### Your task
Write out the following listing's lines from the one with "You are a computer-use agent." to the one with "Given: Move source up with arrow icon", exactly, with both included and no others.

### Record excerpts
-------------------------

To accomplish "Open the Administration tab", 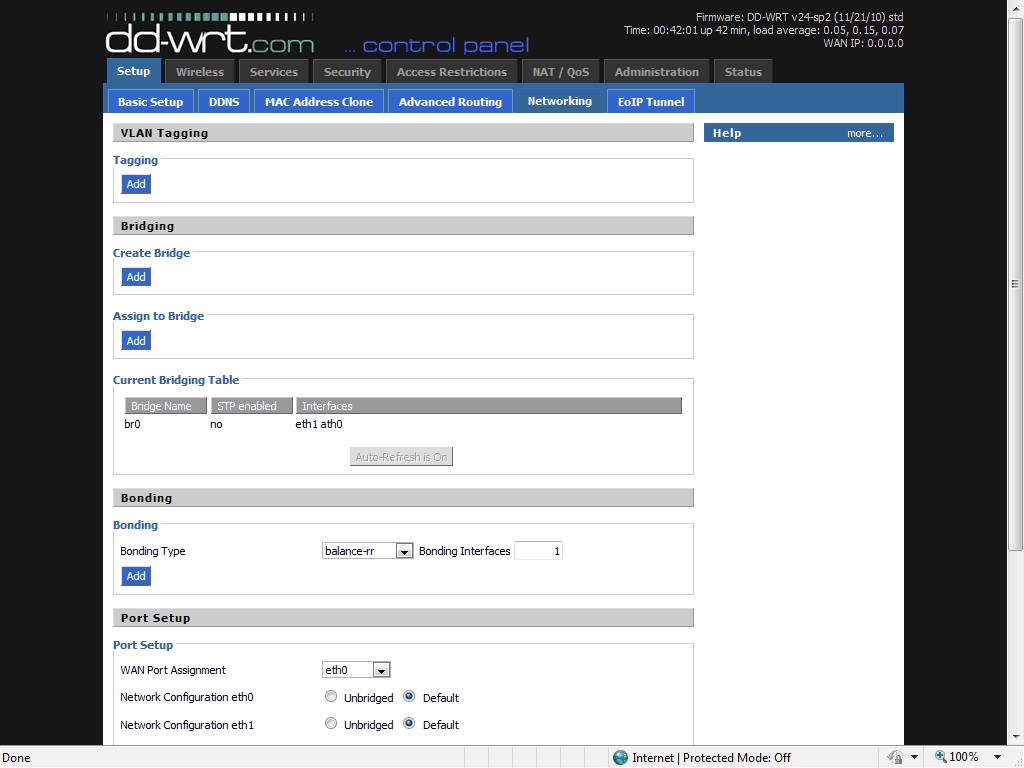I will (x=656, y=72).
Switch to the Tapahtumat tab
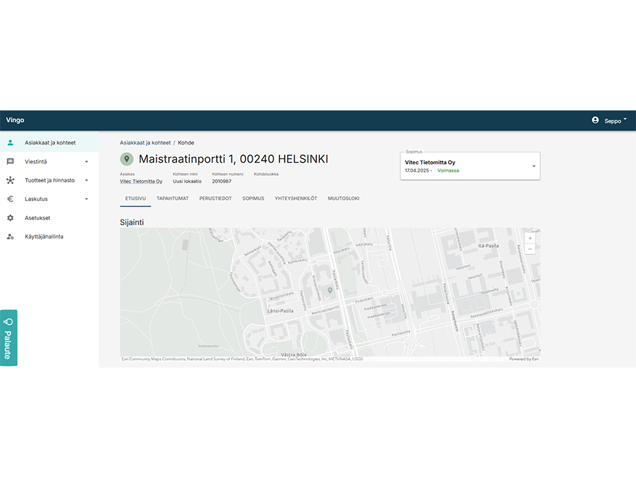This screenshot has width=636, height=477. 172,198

-------------------------

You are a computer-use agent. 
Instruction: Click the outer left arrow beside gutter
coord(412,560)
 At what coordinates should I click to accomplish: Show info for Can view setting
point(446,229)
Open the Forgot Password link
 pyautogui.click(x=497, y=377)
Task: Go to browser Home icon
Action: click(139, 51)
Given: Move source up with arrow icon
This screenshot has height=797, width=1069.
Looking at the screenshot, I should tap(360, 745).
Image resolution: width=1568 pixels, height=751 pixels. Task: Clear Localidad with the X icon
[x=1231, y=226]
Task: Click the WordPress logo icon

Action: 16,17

-------------------------

### Your response
You are a computer-use agent. 
Instruction: Click the outer left arrow beside gutter
coord(412,560)
 At what coordinates should I click to accomplish: Show info for Can view setting
point(446,229)
Open the Forgot Password link
 pyautogui.click(x=497, y=377)
Task: Go to browser Home icon
Action: click(139, 51)
Given: Move source up with arrow icon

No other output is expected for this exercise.